I went down to Deck sixteen earlier, after she left. Just for a moment. Mattias was still awake — working late, as usual. He looked as exhausted as I feel, but he smiled anyway. He always does.

William and Elizabeth were asleep, curled up together like mirror images. Tristi was sitting beside them, she had been pretending to read but clearly just keeping watch, before she fell asleep, the book, the old style, lay on the floor. She’s sixteen going on sixty some days — carrying more than any teenager should. She didn’t hear me come in, and I didn’t wake her.

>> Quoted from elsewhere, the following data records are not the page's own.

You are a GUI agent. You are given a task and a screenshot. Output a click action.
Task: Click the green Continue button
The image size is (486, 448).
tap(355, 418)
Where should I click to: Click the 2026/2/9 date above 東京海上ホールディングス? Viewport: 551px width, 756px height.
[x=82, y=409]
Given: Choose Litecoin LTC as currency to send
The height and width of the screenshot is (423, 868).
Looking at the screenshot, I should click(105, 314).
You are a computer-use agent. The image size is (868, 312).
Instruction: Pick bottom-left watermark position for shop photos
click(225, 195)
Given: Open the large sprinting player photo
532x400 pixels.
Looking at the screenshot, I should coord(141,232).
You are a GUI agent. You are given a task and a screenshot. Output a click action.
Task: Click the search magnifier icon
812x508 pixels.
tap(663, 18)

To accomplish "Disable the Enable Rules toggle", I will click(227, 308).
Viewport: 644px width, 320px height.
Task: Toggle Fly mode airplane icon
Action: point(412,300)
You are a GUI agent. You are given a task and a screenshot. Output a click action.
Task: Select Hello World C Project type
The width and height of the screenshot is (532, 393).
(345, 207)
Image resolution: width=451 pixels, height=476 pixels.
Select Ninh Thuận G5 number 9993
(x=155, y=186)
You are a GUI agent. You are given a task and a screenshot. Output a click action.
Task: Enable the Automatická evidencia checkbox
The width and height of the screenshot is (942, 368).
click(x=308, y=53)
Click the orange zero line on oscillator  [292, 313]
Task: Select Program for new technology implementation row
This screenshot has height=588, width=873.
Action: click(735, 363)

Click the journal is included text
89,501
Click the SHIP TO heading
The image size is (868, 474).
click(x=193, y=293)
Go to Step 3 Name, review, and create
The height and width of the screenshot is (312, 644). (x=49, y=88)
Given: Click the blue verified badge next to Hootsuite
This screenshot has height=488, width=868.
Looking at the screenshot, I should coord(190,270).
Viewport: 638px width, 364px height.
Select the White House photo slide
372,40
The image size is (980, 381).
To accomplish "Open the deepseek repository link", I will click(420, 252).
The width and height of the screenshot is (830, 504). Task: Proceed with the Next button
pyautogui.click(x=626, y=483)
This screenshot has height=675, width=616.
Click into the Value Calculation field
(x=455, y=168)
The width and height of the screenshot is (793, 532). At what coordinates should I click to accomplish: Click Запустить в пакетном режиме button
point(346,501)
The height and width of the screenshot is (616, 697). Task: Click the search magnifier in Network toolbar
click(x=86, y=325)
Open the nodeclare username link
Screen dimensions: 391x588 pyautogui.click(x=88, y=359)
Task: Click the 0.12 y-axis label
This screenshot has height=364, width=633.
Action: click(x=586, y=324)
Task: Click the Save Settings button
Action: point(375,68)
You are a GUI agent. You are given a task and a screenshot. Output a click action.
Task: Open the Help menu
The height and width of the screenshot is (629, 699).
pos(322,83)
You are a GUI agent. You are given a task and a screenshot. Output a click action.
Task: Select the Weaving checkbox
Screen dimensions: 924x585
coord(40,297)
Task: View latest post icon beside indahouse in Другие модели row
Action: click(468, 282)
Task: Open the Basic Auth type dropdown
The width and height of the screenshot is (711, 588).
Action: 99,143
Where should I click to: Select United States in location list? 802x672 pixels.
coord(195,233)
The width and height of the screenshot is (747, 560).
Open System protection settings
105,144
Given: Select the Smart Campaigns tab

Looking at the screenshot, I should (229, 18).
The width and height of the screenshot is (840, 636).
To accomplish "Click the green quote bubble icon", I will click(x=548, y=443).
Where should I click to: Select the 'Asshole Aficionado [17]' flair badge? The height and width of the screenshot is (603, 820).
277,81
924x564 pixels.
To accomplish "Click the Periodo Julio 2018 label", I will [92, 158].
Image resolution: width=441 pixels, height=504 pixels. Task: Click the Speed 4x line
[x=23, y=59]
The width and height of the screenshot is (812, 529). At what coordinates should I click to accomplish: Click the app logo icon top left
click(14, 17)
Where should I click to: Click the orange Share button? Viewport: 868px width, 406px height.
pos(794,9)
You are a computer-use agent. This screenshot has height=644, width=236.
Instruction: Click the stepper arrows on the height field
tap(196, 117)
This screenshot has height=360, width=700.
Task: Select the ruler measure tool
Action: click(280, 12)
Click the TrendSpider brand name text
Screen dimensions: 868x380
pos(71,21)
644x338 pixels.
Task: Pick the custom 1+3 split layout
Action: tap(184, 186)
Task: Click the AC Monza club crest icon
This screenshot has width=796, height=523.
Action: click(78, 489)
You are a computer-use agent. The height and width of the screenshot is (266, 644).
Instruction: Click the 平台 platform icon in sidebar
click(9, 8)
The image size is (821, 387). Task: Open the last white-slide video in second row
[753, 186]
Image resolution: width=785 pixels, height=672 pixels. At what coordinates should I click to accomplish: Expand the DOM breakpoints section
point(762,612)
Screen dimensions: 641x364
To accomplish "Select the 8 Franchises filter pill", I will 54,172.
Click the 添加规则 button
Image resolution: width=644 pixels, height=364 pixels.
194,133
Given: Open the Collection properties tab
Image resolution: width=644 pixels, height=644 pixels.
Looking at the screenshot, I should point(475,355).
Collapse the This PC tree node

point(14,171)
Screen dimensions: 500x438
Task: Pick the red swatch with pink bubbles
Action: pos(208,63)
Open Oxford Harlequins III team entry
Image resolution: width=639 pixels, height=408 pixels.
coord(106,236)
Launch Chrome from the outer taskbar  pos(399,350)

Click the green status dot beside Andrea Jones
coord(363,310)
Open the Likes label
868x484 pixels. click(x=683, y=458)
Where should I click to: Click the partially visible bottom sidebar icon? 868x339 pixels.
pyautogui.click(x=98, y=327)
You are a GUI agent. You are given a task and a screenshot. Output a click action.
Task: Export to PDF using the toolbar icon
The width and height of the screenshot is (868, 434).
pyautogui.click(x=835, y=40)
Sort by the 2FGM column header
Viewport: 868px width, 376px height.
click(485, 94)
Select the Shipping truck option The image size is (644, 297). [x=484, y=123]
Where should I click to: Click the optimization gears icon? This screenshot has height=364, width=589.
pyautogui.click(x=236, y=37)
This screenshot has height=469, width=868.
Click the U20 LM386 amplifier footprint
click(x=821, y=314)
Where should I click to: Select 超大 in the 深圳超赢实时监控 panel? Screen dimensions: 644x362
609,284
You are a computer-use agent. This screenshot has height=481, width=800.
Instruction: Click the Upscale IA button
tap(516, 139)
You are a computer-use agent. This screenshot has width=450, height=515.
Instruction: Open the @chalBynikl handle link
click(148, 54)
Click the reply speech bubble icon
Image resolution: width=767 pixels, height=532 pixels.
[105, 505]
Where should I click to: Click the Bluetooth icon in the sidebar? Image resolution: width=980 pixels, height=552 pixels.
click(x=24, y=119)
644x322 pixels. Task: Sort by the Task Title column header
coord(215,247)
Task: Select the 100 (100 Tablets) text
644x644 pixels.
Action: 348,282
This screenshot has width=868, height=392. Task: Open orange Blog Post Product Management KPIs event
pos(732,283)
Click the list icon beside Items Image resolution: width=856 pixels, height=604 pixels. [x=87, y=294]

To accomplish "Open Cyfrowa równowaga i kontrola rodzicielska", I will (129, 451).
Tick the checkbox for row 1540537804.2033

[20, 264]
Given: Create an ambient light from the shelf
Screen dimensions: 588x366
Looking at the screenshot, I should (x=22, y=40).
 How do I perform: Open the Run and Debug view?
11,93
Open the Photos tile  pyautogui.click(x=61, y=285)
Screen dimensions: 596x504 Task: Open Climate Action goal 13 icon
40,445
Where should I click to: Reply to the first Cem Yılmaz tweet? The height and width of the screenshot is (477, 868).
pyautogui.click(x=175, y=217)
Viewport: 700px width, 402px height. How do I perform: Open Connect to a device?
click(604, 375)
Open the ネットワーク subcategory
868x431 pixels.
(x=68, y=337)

I just watched them breathe.

For a moment, it was easy to forget the holes in the hull, the ghosts in the corridors, the rumours whispering through the decks about another attack. For a moment, they were just… mine. My family. My reason.

I came back up here because command doesn’t sleep. But the ache in my chest hasn’t left since I walked out of that cabin.

Sometimes I wonder if the crew understands how much they mean to me — not just the senior staff, but the ones who hold this ship together at three in the morning. The engineers, the medics, the janitors, the yeomen. People like Kara.

They think I’m unshakable. I let them think that. Someone has to.

But if they saw me tonight — watching my children sleep, wondering if I’ll still be here when they wake — they’d know the truth.

Courage isn’t the absence of fear. It’s leading anyway.